When we call #next, here’s what happens: # #end? is called, setting @cont_endp. control is returned normally to #next. # @cont_next is set. # @cont_yield is called, and control is passed to #yield. # In #yield, we jump immediately to the end of the if statement, so we simply return self to the block’s #each method. # Two things happen now: if the block has more elements, #yield is called with the new element. @cont_yield is set, the new element is added to the queue, and control is passed back to #next by calling @cont_next, which simply shifts the first element off the queue and returns it. # If there are no more elements, what do you think happens? When #yield returns control to the block, the block returns control to… #initialize! (Hold your skull together.) We emerge from the call. Then we call @call_endp, which transfers control back to #end, which simply evaluates @queue.empty?, returning that value all the way back to #next, which raises the exception. So there you see the where @cont_endp comes in to play.
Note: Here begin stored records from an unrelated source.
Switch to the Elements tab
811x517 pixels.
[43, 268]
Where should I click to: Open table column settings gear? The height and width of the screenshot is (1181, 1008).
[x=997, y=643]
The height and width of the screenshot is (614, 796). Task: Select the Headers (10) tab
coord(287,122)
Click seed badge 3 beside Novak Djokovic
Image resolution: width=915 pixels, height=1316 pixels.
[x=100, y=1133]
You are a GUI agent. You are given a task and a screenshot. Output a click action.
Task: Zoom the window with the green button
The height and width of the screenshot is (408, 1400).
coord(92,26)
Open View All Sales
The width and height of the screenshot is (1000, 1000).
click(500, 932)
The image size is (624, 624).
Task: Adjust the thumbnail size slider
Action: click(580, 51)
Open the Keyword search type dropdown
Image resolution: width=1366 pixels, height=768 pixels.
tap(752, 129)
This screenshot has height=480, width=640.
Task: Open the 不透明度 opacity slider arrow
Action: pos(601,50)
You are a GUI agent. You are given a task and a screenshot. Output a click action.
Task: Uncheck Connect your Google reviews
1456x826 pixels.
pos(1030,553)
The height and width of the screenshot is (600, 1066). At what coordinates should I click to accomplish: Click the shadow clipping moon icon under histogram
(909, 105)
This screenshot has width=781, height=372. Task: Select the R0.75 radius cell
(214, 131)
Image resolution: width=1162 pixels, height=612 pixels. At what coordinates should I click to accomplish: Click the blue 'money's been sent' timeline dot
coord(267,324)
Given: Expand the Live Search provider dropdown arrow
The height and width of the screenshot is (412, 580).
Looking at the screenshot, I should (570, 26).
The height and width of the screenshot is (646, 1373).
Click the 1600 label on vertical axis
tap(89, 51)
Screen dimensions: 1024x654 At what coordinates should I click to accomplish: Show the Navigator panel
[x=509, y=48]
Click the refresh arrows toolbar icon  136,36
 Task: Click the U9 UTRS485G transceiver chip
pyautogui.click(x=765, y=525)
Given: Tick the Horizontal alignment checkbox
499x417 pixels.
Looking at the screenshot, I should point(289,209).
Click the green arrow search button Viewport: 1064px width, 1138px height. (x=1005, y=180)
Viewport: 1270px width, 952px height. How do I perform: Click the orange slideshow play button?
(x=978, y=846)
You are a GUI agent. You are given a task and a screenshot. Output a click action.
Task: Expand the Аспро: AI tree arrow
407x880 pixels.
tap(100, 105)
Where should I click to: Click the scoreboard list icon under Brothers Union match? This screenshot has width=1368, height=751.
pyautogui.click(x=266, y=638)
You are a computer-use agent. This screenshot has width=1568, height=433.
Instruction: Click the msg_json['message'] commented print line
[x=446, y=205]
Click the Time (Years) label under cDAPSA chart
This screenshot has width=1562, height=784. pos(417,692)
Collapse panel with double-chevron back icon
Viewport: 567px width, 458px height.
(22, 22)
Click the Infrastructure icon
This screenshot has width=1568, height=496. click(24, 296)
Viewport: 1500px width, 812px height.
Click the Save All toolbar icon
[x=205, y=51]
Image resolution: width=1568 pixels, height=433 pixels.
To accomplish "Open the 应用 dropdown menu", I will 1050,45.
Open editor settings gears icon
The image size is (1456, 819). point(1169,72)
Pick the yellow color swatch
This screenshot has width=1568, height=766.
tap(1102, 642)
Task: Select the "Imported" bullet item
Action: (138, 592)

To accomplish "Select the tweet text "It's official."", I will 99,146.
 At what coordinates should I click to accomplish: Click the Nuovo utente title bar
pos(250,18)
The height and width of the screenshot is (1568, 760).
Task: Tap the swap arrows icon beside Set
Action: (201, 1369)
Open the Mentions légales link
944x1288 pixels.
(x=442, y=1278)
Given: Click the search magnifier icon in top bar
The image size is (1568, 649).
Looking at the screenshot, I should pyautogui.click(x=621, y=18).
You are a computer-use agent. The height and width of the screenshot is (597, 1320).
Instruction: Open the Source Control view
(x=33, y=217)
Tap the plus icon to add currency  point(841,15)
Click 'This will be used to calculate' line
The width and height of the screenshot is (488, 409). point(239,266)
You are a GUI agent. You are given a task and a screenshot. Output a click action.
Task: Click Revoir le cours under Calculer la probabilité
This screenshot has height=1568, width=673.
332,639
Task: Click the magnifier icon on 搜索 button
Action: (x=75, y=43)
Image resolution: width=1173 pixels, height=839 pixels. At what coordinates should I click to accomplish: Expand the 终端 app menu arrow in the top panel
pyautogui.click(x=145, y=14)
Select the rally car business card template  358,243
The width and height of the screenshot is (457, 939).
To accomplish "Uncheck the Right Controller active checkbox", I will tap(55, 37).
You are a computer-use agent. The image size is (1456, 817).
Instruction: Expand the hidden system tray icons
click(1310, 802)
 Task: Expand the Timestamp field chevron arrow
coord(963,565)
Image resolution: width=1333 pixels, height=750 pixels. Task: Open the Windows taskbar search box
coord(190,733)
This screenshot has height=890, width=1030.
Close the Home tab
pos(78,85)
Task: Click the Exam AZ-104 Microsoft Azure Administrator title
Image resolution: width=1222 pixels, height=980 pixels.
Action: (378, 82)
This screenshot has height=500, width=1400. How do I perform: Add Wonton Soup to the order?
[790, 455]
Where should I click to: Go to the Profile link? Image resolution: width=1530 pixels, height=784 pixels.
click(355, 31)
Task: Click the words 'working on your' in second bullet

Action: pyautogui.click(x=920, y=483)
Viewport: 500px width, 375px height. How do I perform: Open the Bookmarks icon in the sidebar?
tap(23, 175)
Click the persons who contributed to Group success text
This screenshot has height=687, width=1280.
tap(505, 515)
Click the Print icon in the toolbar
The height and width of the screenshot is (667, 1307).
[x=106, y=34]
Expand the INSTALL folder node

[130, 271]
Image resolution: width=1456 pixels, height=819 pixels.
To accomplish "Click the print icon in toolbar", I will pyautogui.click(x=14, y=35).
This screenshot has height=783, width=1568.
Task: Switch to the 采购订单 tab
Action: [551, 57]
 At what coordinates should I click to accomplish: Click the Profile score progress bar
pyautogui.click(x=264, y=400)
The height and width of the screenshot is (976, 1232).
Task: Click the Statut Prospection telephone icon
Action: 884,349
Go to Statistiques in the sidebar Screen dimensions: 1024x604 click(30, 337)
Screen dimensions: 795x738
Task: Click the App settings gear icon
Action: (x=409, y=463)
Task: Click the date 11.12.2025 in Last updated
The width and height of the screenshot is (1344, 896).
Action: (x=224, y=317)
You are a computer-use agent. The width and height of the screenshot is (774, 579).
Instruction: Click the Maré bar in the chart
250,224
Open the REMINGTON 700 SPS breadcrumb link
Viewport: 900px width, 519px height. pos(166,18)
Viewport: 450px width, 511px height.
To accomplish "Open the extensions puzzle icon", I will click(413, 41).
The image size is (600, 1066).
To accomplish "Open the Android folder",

There’s still a little bit I’ve left unexplained, but if you do a little gedankenexperiment and trace through the code in the cases where there are zero or only one element yielded by the block, you’ll see how it all plays out.

You can almost think of the continuation usage here as primitive, non-concurrent threads, where you explicitly transfer control between different contexts. We need to have one context “within” the internal iterator, and a separate context corresponding to the external program’s control flow, and we need to be able to hop around between these two at will. I think you can also see why people tend to avoid using continuations: they can make it difficult to discern how the code operates. But in this case, continuations were necessary to write the Generator class—it could not have been created using traditional control flow mechanisms.

1 Unfortunately, this terminology seems to vary across different languages. Python generators and iterators, for example, are related but very different concepts.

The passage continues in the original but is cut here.